Но в час ночи, уходя в гостиницу Чалбышова, не пригласил его поговорить наедине генерал: у подъезда он холодно простился с ним, пожелав спокойной ночи.
В эту ночь Алпатов не спал. Он хотел было разбудить Руфину Петровну, так как было о чем говорить с нею, но она за день так уставала от возни с Бобой, что жаль было будить. А рано утром, едва поднялось солнце, он прошел в синюю детскую, поднял старших — Петю, Ваню и Олю, и в своем вечернем мундире с орденами, медленный, выпуклый и простой, пошел не в лагерь, где теперь, знал он, кипуче, в последний час готовятся к церемониальному маршу, а совсем в другой конец Аинска, в поле.

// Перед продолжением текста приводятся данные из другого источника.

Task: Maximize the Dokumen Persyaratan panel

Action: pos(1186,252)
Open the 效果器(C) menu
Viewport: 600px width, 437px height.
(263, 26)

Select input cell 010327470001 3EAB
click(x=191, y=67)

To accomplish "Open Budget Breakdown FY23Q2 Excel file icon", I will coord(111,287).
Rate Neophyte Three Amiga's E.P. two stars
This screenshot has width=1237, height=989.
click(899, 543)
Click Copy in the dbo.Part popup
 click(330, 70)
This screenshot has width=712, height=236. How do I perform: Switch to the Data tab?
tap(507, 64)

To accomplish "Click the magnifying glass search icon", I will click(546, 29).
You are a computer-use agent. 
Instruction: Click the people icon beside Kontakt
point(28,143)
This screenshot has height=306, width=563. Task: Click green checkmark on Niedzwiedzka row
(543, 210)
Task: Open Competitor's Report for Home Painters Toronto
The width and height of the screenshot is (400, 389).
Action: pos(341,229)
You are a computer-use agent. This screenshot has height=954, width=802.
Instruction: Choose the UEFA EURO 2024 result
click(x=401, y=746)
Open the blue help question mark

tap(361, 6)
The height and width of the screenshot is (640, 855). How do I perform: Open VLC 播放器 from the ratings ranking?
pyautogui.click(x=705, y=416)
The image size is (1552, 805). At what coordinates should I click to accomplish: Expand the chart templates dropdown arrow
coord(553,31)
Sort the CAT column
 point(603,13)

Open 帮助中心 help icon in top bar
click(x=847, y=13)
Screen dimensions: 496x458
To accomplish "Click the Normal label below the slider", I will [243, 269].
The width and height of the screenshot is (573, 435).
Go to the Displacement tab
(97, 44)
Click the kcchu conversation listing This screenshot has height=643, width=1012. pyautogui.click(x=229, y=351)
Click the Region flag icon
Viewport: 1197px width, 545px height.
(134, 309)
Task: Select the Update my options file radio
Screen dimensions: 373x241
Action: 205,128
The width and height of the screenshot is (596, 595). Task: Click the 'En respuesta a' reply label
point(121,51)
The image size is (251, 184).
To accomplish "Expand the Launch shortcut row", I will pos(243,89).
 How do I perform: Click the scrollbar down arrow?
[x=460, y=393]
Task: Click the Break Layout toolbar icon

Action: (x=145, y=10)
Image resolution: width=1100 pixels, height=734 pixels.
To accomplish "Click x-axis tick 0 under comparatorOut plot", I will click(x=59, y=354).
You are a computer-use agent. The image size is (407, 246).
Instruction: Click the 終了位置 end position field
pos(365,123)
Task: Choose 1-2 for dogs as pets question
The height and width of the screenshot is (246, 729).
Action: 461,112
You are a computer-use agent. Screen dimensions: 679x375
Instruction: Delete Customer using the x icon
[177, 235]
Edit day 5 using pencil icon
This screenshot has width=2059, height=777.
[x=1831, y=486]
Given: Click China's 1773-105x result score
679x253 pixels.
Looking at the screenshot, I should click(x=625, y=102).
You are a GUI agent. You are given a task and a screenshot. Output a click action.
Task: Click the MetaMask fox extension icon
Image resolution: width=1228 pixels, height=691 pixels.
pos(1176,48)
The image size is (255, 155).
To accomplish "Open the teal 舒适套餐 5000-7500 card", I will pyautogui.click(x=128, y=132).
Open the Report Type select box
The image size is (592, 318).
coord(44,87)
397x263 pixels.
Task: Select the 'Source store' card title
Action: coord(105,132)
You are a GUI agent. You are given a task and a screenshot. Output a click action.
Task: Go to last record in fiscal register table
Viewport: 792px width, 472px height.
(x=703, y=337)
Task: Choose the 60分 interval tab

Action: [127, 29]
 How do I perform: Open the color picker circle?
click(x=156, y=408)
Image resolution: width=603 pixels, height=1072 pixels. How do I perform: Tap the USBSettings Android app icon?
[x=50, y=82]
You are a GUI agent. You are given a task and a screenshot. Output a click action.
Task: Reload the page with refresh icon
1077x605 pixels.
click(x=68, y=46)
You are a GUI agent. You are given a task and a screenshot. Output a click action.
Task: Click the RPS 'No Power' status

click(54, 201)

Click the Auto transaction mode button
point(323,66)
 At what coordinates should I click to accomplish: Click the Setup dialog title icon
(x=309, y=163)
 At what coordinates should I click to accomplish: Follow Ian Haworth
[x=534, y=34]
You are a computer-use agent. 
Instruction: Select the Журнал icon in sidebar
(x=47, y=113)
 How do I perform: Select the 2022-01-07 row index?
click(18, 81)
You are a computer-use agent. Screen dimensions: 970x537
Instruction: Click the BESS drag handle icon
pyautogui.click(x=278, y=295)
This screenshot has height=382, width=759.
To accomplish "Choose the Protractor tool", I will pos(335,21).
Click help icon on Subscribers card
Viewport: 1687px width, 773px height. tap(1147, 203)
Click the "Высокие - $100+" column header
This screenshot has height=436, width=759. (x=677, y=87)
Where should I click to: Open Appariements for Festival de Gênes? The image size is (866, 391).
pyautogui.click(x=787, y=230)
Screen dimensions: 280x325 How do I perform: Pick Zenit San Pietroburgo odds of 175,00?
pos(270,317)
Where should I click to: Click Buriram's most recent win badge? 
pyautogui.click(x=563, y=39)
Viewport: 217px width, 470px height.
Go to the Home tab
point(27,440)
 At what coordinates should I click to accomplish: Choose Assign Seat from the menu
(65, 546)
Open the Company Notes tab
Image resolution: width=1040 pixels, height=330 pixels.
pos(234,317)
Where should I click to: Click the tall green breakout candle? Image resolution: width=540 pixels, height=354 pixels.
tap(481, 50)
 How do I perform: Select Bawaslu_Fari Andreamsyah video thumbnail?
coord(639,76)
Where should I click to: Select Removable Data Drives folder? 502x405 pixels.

Здесь подымался по буграм и лощинам перед тайгою низенький пока еще и невзрачный иван-чай; в конце июня он расползется на версты кругом — станет весь розовый, пышный, медовый, густой, по брюхо лошади. А желтого болотного курослепа и теперь было сколько хочешь, и от него, росистого, у бугров и лощинок был счастливо-пьяный, вихрасто-встрепанный какой-то вид.
Сочнейший осокорь, молодняк из пеньков, по дороге выгнал такие листья, лопух-лопухом, что и поверить трудно было, что это трясучий осокорь.
Кричали дети Алпатову: «Посмотри!» Обрывали листья спеша, делали из них зеленые зонтики. Поздний журавлиный косяк еле можно было найти глазами — до того углубился в небо.
— А куда это они, папа? — спросил Петя.
— Сибирь большая. Их дело. Уж они свое знают.
— А их много, папа?
— Я знаю, я знаю: маленькая тыща! — заспешил Ваня. Значило это — пятьсот. Свой еще язык был у Вани, и всегда он спешил сказать свое: скажет и ждет, так или нет, и бегает по всем бойкими глазенками, а тугие щеки надувает зачем-то, как мячи.